***** ПРИВЕДЁННЫЙ ТЕКСТ *****

Лена
nada_cotidiana Родина сегодня выворачивает карманы брюк, пишет об Эванстоне, в котором живет и о «Голых ногах», которые пьет... Голые ноги, которые пьет, - повторяю я задумчиво. Да, а картинки - это виды (приближенные и удаленные) Эванстона.
НА РАЙОНЕ ЧАСТЬ ПЕРВАЯ
В подростковом возрасте я увлекалась британской музыкой и читала журнал
Select, воспевавший бритпоп. С большим трудом продираясь через английский молодежно-музыкальный слэнг, я неизменно зачитывала и засматривала до дыр каждый выпуск журнала. В интервью с одним из бритпоповских мальчиков-музыкантов первый вопрос был таким: «Скажите, что у вас сейчас в карманах?» Музыкант принялся карманы выворачивать, искренне перечисляя завалявшееся там добро - какая-то ниточка, жвачка, зажигалка... С тех пор всегда, когда я читаю интервью с кем-то, я хочу знать: а что у него в карманах? И потом - а что он видит вокруг? Как выглядит комната этого человека? Его улица или район? Куда он каждый день ходит в магазин, где покупает свою булку хлеба и молоко?
Поскольку карманов у меня сейчас нет, и интервью со мной пока не берут, я могу рассказать сама - о своем районе.
Квартира, которую я снимаю, находится не в самом Чикаго, а в пригороде - Эванстоне. В конце 19 века Эванстон прославился тем, что был впереди планеты всей по части сухого закона - только в середине 70х здесь снова разрешили продавать алкоголь. До сих пор в Эванстоне сохранились странные правила, отличающиеся от чикагских: например, в магазинах не продают пиво отдельными бутылками или банками - нужно покупать сразу всю громадную упаковку-«сикспэк». Еще в Эванстоне находится большой престижный университет - Норсвестерн и внушительная городская библиотека, на крыше которой есть настоящее соколиное гнездо, где каждый год рождаются и взрослеют птенцы сокола. За взрослением птенцов можно
наблюдать через специальную камеру, установленную библиотекарями у гнезда. Я видела, как птенцы только появились на свет и беспомощно барахтались в ожидании корма, как стремительно они оперились, окрепли, и стали бродить на крупных лапах в окрестностях гнезда, а недавно гнездо опустело - птенцы научились летать. Теперь я вижу в камеру только пустоту и соколиные какашки.

***** ИСХОДНЫЕ ДАННЫЕ *****

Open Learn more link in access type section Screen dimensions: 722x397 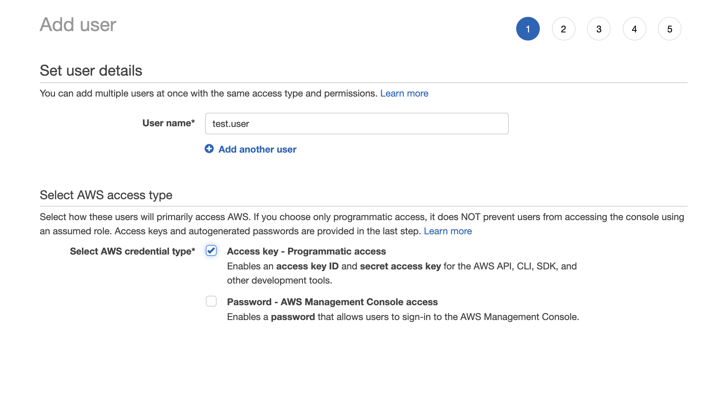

*****

**ПИСЬМЕННОЕ ЗАДАНИЕ**
Напишите продолжение рассказа о районе в Эванстоне, начиная сразу после его последнего предложения.

**ИТОГ ЗАДАНИЯ**
Улица, по которой я шагаю каждый день, зовется торжественно: Чикагское авеню. Для меня авеню начинается с моей станции метро «Л» и заканчивается кампусом Норсвестерна. Примерно на полпути находится супермаркет, где я покупаю еду - Whole Foods. Этот супермаркет - часть сети магазинов, и когда они только появились в Америке, их считали снобистскими и слишком дорогими. Да и сейчас многие так и продолжают считать, называя «whole paycheck» - «целая зарплата», как бы намекая на то, что денег на еду из холфудза уходит неправдоподобно много. Моя жизнь далека от буржуазной, я скорее пролетарий, но Whole Foods пробуждает во мне мелкого буржуя, и мне сложно отказаться от этого сладостного ощущения. Внутреннее пространство супермаркета настолько гладкое, душистое, органическое и свежее, а продукты настолько румяные, хрустящие и сочные, что кажется, что с их покупкой ты становишься лучше и добрее. Мои ежедневные покупки - черный хлеб, молоко, фрукты (манго, яблоки или апельсины), овощи (огурцы, помидоры, сельдерей), мясо - рыба или курица, сладкое - черный шоколад с миндалем. Реже я покупаю сыр, вино (самая моя любимая марка - она же и самая дешевая называется «Голые ноги»), оливки, и какие-нибудь особенные буржуйские продукты, в обычные дни стоящие небольшое состояние, но иногда продающиеся со скидкой - вроде миндальной пасты, сырного суфле или чипсов из свеклы и сладкого картофеля.
В отрезке от супермаркета до станции помещается церковь, банк, несколько магазинов по продаже автомобилей, книжная лавка, три секонд-хенда, пара закусочных. Но доминантный тон этой улице задают магазины ковров: их тут шесть. Странное явление эти ковровые лавки. Каждый раз, когда я прохожу мимо полутемных окон, завешанных коврами, заваленных рулонами разноцветных полотен, вручную сотканных где-то в Индии или Иране, я недоумеваю: кто это все покупает? Как находят деньги на существовании эти вежливые смуглые иранцы, с усами и приглаженными прическами, ковроторговцы в несметном поколении, прячущиеся в глубинах ковровых лавок, за цветочными горшками с пальмами, за толщей переплетенных в узорах ковров? Еще, глядя на магазины ковров, я думаю о своем друге Имане.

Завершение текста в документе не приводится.